───── Te lezen tekst
Een overdracht waarbij de overgedragen goederen onder bepaalde voorwaarden weer terug moeten keren in het vermogen van de transferent.

  1. Noem een belangrijk verschil tusen de mancipatio en de res nec mancipi.

De mancipatio was een wijze van eigendomsoverdracht die niet gepaard behoefde te gaan met een feitelijke overgifte (traditio) van de in eigendom over te dragen zaak, zoals bij de res nec mancipi was vereist.

IV Overdracht en verjaring

Vragen

  1. Wie genoten er bescherming van de actio Publiciana?
  2. Geef de definitie van het begrip possessio.
  3. Welke twee soorten eigendom kende het Romeinse recht volgens Gaius? 
  4. Waar beschermde de actio Publiciana tegen? 
  5. Wat is een synoniem voor Publiciaans bezitter?

Antwoorden

  1. Wie genoten er bescherming van de actio Publiciana?

De bezitters die bezig waren om door middel van verkrijgende verjaring eigenaar te worden.

  1. Waar beschermde de actio Publiciana tegen? 

Tegen inbreuken van derden in het bezit.

  1. Geef de definitie van het begrip possessio.

Bezit.

  1. Welke twee soorten eigendom kende het Romeinse recht volgens Gaius? 

'Gewoon' eigendom en het 'Praetorisch eigendom', wat na verloop van de verjaringstermijn van rechtswege veranderde in 'gewoon' eigendom naar ius civile.

  1. Wat is een synoniem voor Publiciaans bezitter?

Verjaringsbezitter.
──────────
───── Ruwe gegevens
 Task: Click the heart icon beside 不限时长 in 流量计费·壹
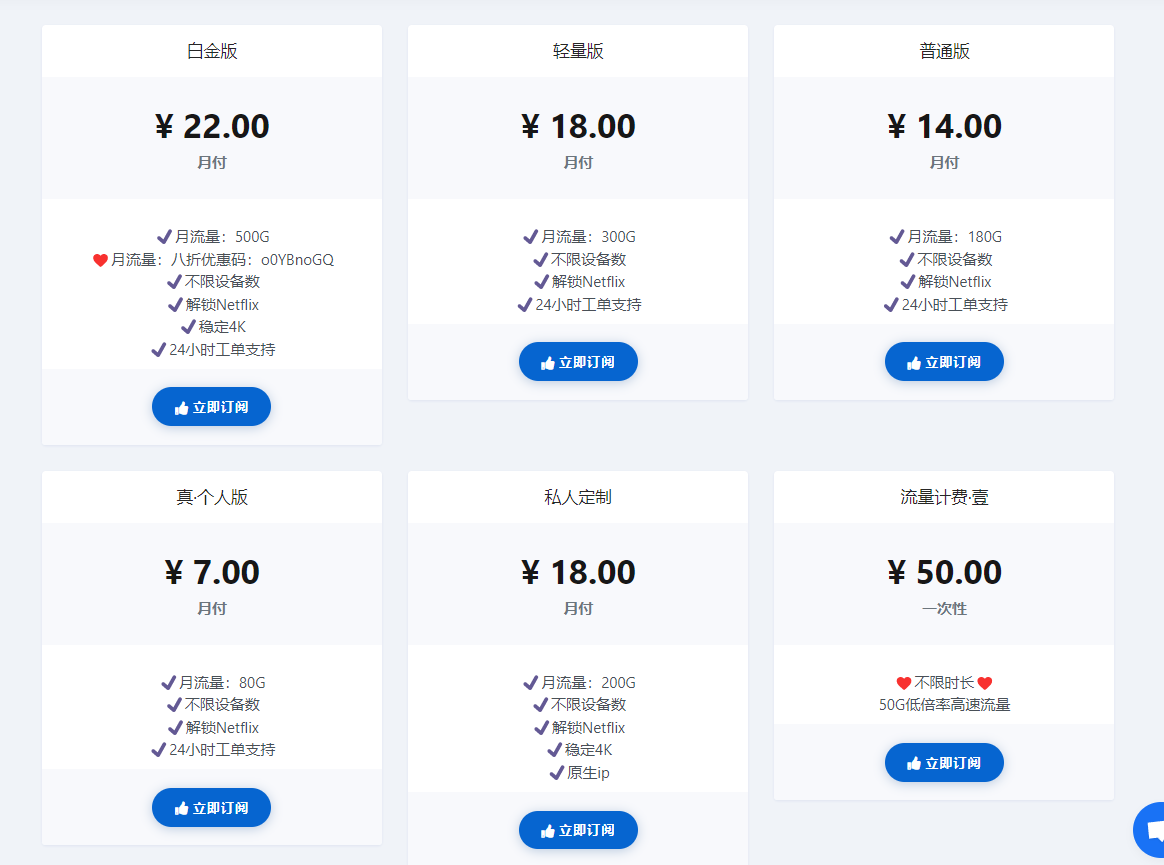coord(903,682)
──────────
───── Ruwe gegevens
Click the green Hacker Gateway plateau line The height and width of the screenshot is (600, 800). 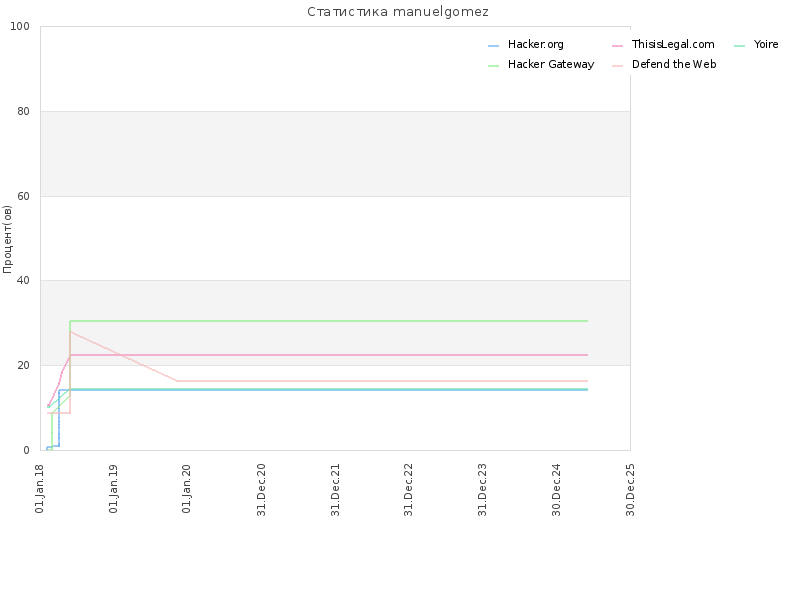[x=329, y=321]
──────────
───── Ruwe gegevens
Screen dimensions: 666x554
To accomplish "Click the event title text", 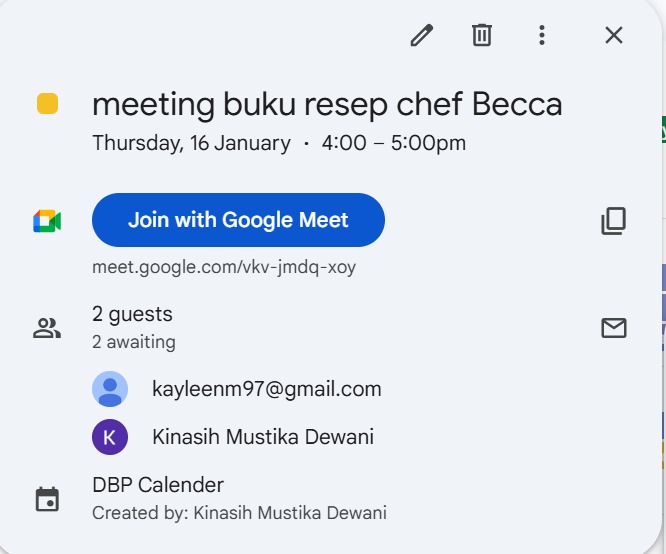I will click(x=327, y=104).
──────────
● Doel
Zet de tekst over overdracht en verjaring in het Romeinse recht voort na de laatste zin.

● Antwoord
V Zakelijke zekerheidsrechten

Vragen

  1. Wat was de functie van de magister libellorum?
  2. De deelbare vorderingen en schulden die tot een nalatenschap behoren worden, op het moment van de dood van de erflater, van rechtswege, naar rato van hun erfdelen verdeeld over de mede-erfgenamen. Voor welke zaken geldt dit niet?
  3. Wat is het verschil tussen de actio Serviana en de actio in personam?

Antwoorden

  1. Wat was de functie van de magister libellorum?

Hij was het hoofd van de afdeling verzoekschriften.

  1. De deelbare vorderingen en schulden die tot een nalatenschap behoren worden, op het moment van de dood van de erflater, van rechtswege, naar rato van hun erfdelen verdeeld over de mede-erfgenamen. Voor welke zaken geldt dit niet?

Dit geldt niet voor de tot de nalatenschap behorende zaken, dat wil zeggen de eigendomsrechten en andere absolute rechten die samen de zogenaamde ‘boedel’ vormen. Deze moet nog onder de erfgenamen worden verdeeld.

  1. Wat is het verschil tussen de actio Serviana en de actio in personam?

De actie waarmede een zekerheidsnemer de met een zekerheidsrecht bezwaarde goederen opeist is een zakelijke rechtsvordering (actio Serviana). De actie daarentegen waarmede de zekerheidsnemer nakoming vordert van de schuld tot zekerheid waarvan de zekerheidsrechten zijn gevestigd, is een persoonlijke rechtsvordering (actio in personam).

Extra oefenvragen bij Nova Exempla

Hoofdstuk I: Eigendom en mede-eigendom

 

  • Welke definitie gaf de Italiaanse hoogleraar Bartolus de Saxoferrato aan het begrip eigendom?

 

Antwoord: 'Het is het recht om op volstrekte wijze over een zaak te beschikken, tenzij de wet dat verbiedt’.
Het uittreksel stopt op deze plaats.